Supplementary Figure 7: Analysis of Lmx1a/b-mediated transcriptional effects and gain- and loss-of-function experiments.

(a) qRT-PCR expression analysis of genes encoding for neuronal and dopaminergic markers, and for dopaminergic transcription factors in dissected ventral midbrain region of E14.5 cLmx1a/b^Ctrl (cCtrl) and cLmx1a/b^DatCre (cDatCre) embryos. n=5 embryos per genotype. (b) Immunostaining showing Lmx1b and tyrosine hydroxylase (TH) protein expression in primary cultures from dissected ventral midbrains 6 days after lentiviral infection with lentiviruses expressing Lmx1b (LV-Lmx1b), a short-hairpin RNA with a Scrambled sequence (shScrmbl) or a sequence targeting Lmx1b (shLmx1b).

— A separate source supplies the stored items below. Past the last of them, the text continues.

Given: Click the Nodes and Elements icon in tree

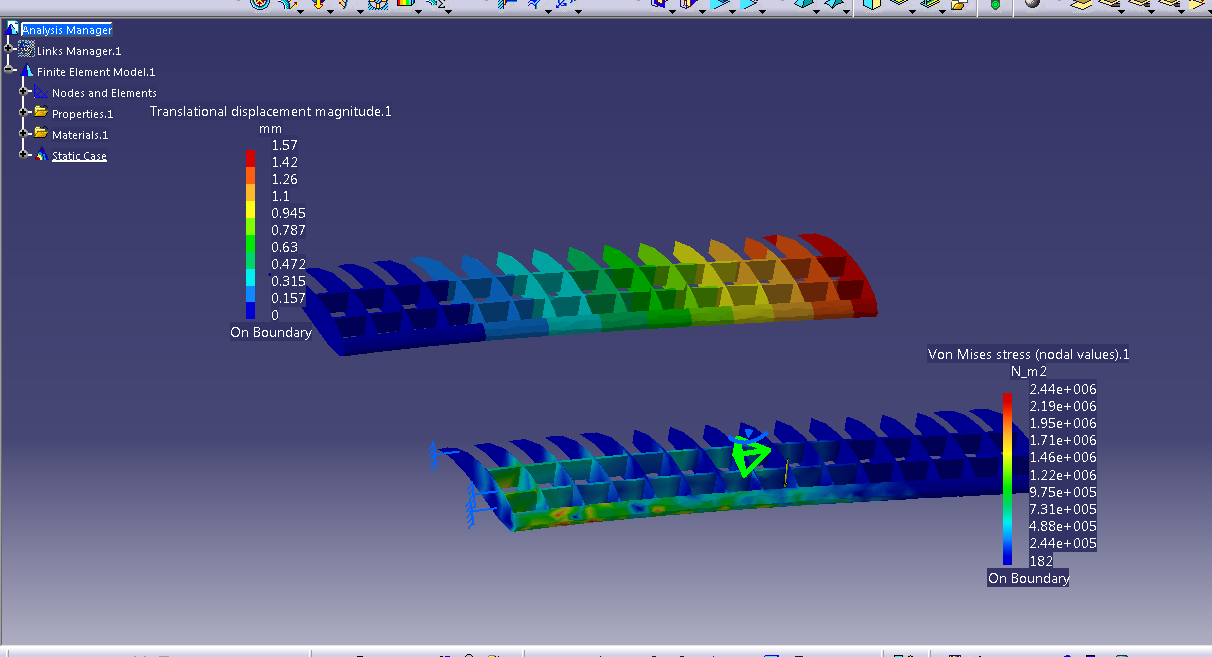Looking at the screenshot, I should 42,93.
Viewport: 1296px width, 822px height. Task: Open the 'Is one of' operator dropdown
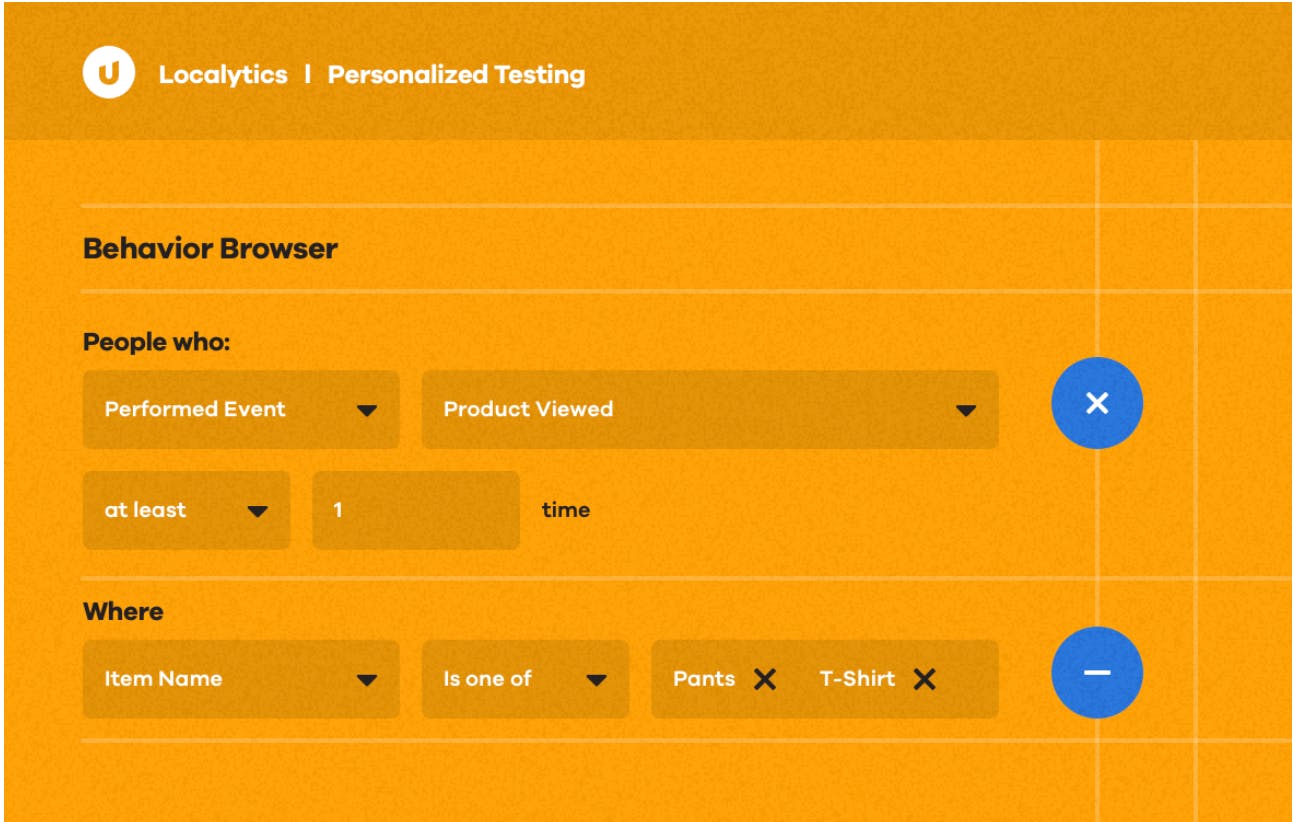point(525,679)
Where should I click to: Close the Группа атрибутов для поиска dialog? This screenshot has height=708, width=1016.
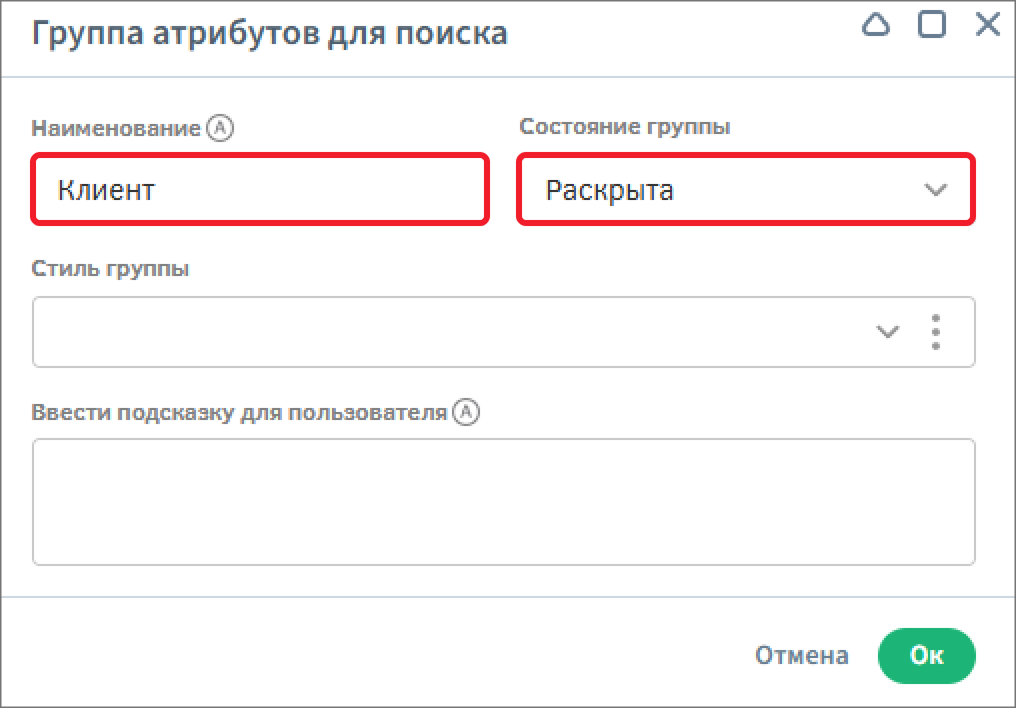click(x=987, y=26)
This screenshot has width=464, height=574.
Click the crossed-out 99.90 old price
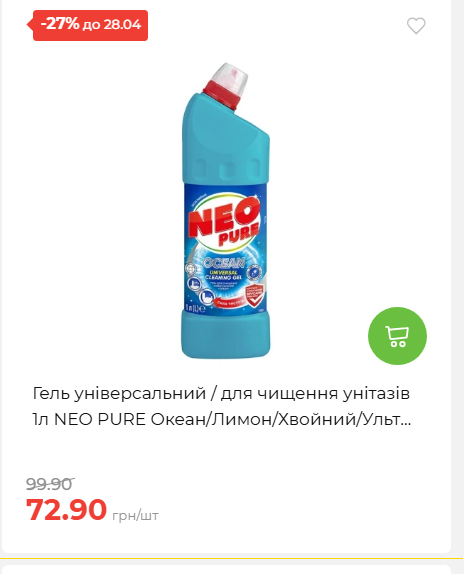(x=49, y=484)
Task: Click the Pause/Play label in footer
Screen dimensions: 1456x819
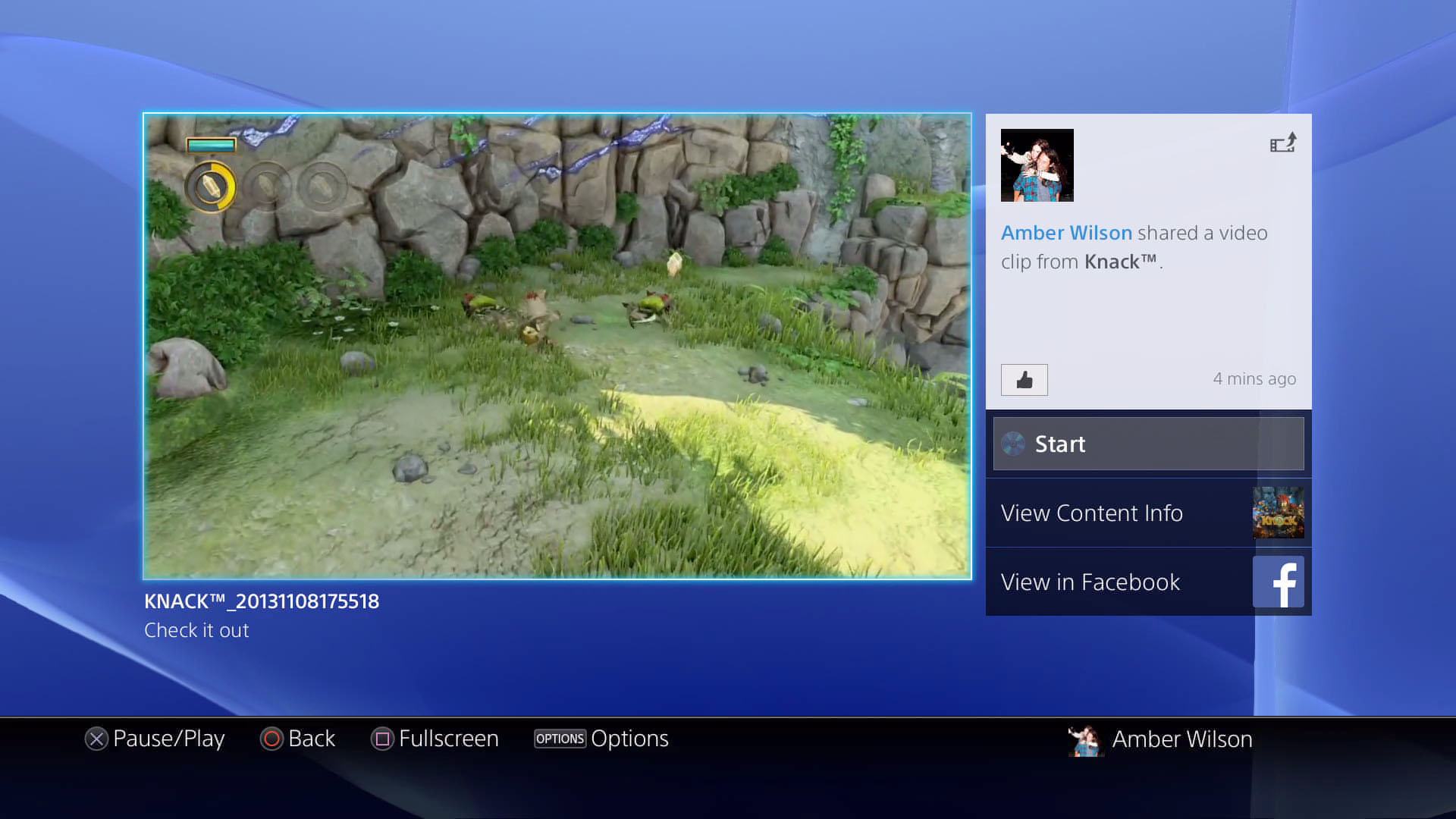Action: tap(169, 739)
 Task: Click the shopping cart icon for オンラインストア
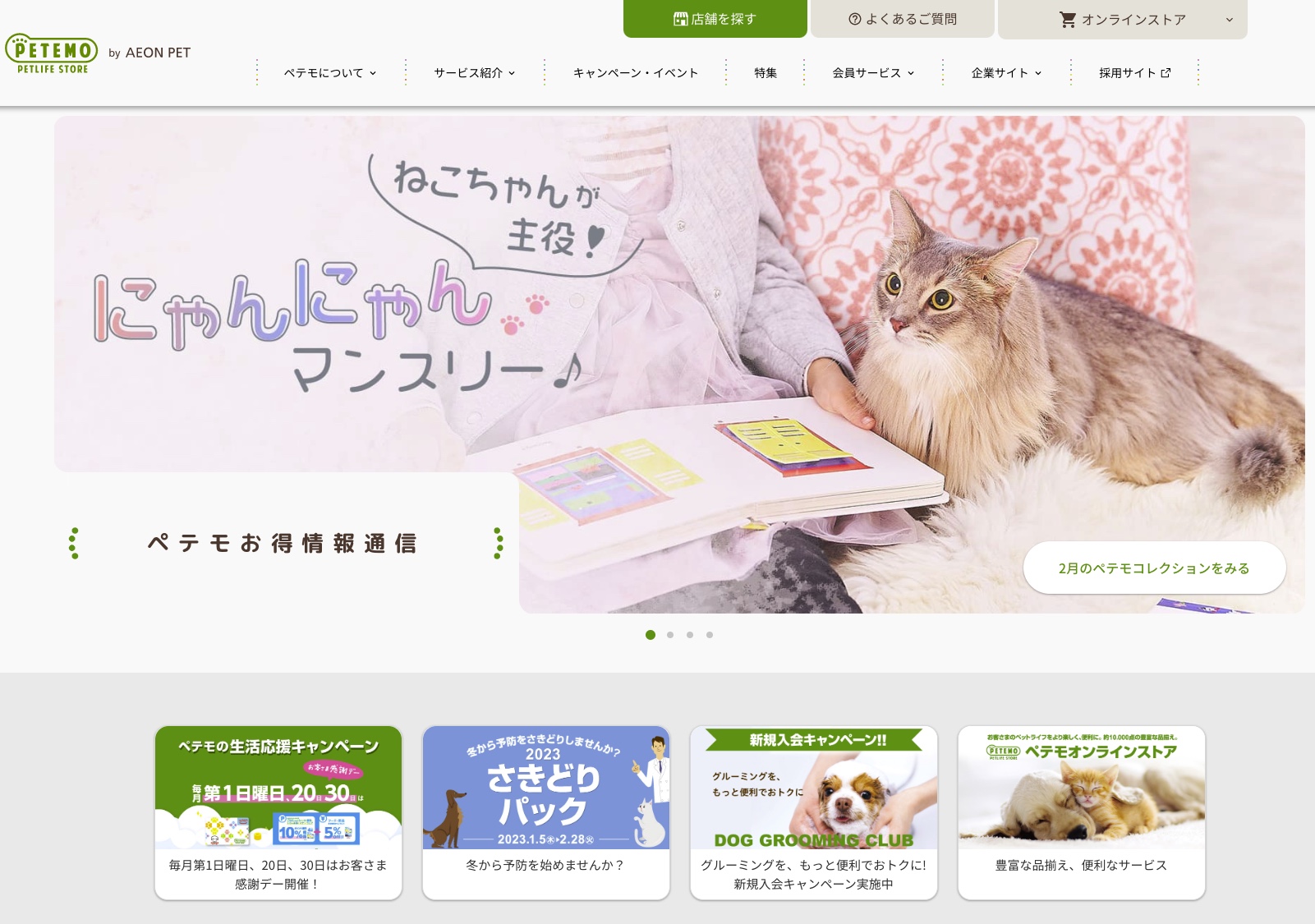pyautogui.click(x=1068, y=20)
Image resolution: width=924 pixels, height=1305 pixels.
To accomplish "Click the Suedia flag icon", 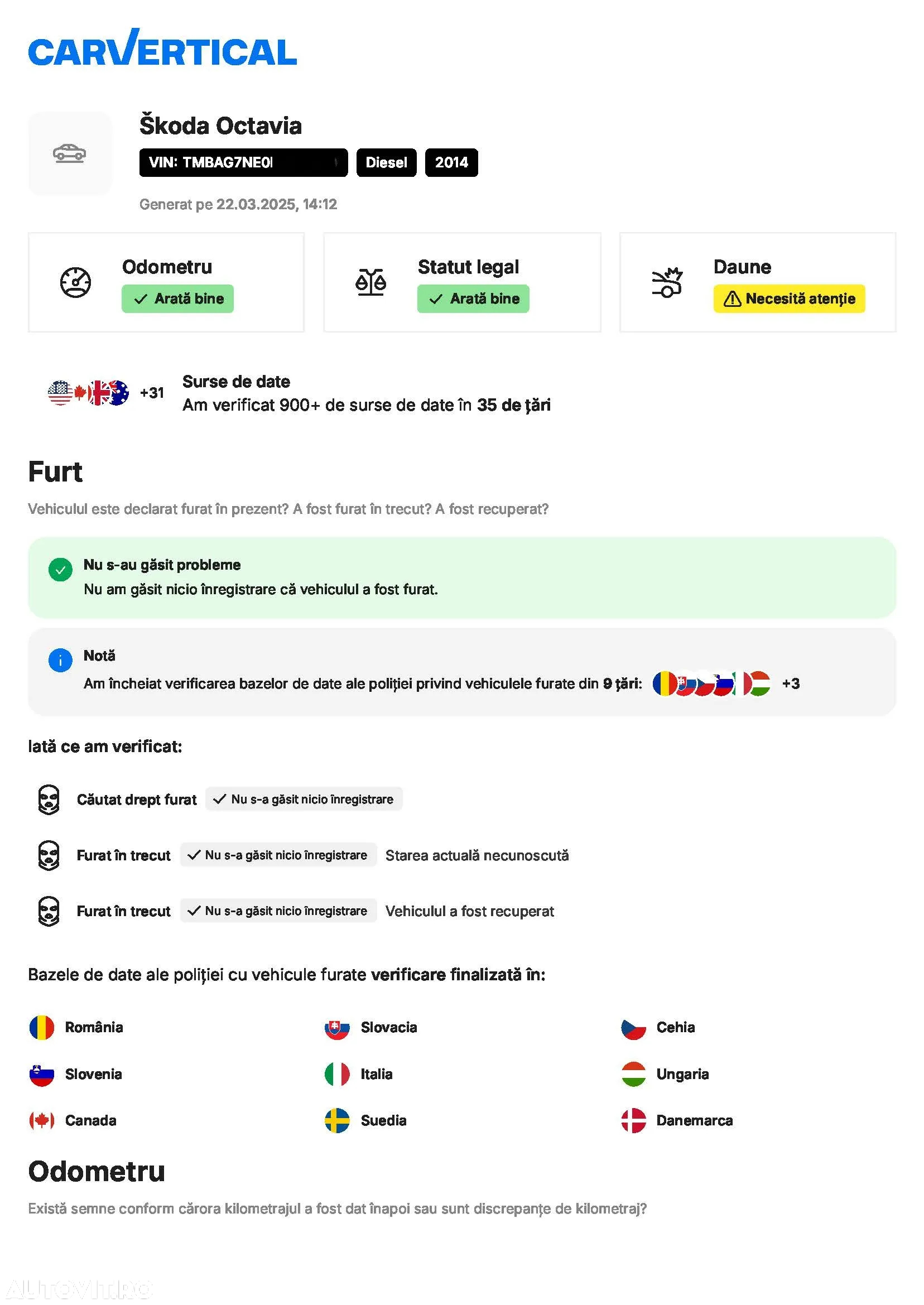I will 338,1121.
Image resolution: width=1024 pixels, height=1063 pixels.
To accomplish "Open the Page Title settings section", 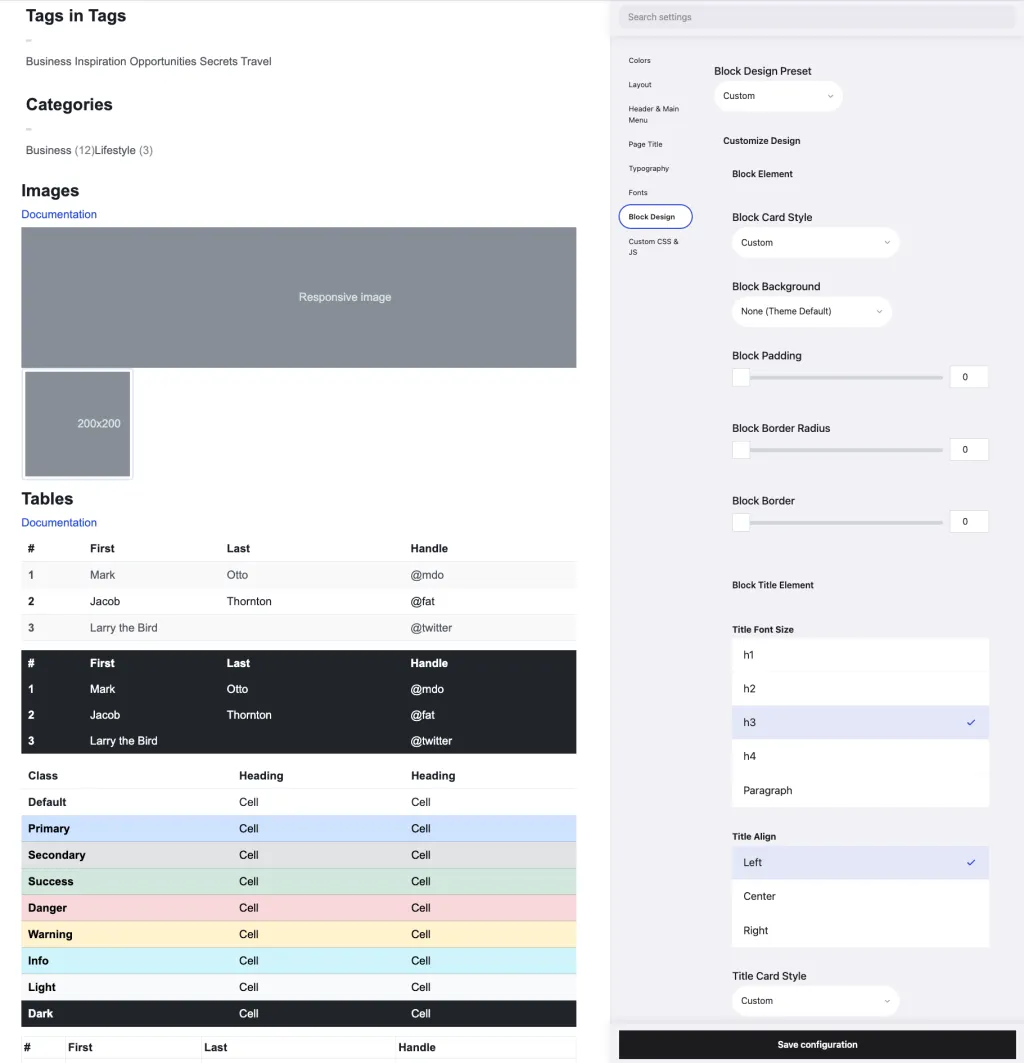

Scale bar, 100μm. n= 2 independent experiments. (c) qRT-PCR expression analysis of Lmx1a and Lmx1b in primary cultures from dissected ventral midbrains 6 days after lentiviral infection with lentiviruses expressing GFP (LV-GFP) or LV-Lmx1b, and shScrmbl or shLmx1b. n= 2 biological duplicates in at least 3 independent experiments. Data is normalized to their corresponding controls (either LV-GFP or shScrmbl). (d) qRT-PCR expression analysis of Lmx1a, Lmx1b, genes encoding for autophagic-lysosomal proteins, genes involved in intracellular transport, general neuronal and dopaminergic genes in primary cultures from dissected ventral midbrains 6 days after lentiviral infection with lentiviruses expressing RFP (LV-RFP) or Lmx1a (LV-Lmx1a). n= 3 biological duplicates. Data is normalized to the corresponding control LV-RFP. All data is represented as mean±sem of the fold change normalized against Rpl19 levels; Mann Whitney test *p<0.05, *** p<0.0005.